Hopefully that one is true because I was pretty pissed off that he was allowed to escape house arrest early on.

The part of the wikipedia article about him that covers his early years is something I find especially grim reading.


eg:

While training at the University Medvedchuk was a combatant, helping the police catch offenders, and while on patrol with his squad he beat a student. In April 1974, Medvedchuk and two of his fellow policemen were convicted by the court of Lenin Raion (today the court of Pechersk Raion) in Kyiv for beating up a minor. In June 1974, the court collegiate in criminal cases of the Kyiv city court overturned the verdict and sent the case back for further investigation. In November 1974, the case was closed due to lack of evidence. Medvedchuk was acquitted and reinstated at the university

In 1979, Medvedchuk was the lawyer for repressed poet Yuriy Lytvyn. In his last word in court on 17 December 1979, Lytvyn described Medvedchuk's work as a lawyer: "The passivity of my lawyer Medvedchuk in defense is not due to his professional profanity, but to the instructions he received from above and his subordination: he does not dare reveal the mechanism according to which provocations were implemented against me."[26] Lytvyn was convicted and died in prison.

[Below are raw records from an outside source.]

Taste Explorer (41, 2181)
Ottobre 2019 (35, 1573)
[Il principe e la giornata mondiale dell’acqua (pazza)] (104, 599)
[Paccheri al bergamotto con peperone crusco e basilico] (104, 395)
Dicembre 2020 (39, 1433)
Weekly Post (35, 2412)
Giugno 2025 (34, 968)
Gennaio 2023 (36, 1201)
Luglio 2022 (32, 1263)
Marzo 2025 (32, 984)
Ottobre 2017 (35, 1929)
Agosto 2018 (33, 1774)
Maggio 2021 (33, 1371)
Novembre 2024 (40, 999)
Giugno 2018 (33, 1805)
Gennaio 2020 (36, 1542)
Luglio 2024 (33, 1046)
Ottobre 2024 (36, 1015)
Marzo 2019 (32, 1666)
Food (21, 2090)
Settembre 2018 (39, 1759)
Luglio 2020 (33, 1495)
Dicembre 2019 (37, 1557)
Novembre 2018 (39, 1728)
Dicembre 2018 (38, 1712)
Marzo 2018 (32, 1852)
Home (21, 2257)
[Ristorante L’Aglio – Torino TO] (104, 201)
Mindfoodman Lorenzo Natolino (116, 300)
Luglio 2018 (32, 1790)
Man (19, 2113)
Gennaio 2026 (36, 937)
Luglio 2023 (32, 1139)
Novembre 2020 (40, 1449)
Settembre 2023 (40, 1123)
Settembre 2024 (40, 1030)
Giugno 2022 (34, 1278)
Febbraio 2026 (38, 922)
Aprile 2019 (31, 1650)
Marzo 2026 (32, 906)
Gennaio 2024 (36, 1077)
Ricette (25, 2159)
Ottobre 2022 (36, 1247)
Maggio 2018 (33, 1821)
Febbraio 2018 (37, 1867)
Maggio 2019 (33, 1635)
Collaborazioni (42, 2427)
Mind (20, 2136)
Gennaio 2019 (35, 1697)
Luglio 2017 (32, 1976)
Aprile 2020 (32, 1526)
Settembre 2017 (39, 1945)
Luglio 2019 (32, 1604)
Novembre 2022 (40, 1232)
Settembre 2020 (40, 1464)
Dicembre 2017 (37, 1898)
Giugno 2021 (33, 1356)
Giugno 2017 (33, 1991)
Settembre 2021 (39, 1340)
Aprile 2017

In 1980, Medvedchuk was appointed as a defence lawyer in the trial of Vasyl Stus.[27][28] According to the testimony of people close to Stus (his wife and friend Yevgeny Sverstyuk), Stus refused to be defended by Medvedchuk, because "he immediately felt that Medvedchuk was an aggressive Komsomol type person, he didn't protect him, he didn't want to understand him, and, in fact, he was not interested in his business." Nevertheless, Medvedchuk remained Stus's lawyer despite the protests of his client.

According to the "Chronicle of Current Events", Medvedchuk's plea at the Stus trial was as follows: "The lawyer said in his speech that all of Stus's crimes deserve to be punished, but he asks to pay attention to the fact that Stus, working in 1979–1980 at the enterprises of Kiev, fulfilled the norm; in addition, he underwent a severe stomach operation."[30][27] According to Ukrainian lawyers Roman Titikalo and Ilya Kotin, Medvedchuk seems to have recognized the guilt of his client Stus during the court case. In doing so, (the lawyer) Medvedchuk violated his professional duty since he seemed to refused to defend Stus, which grossly violated Stus's right to defense in court.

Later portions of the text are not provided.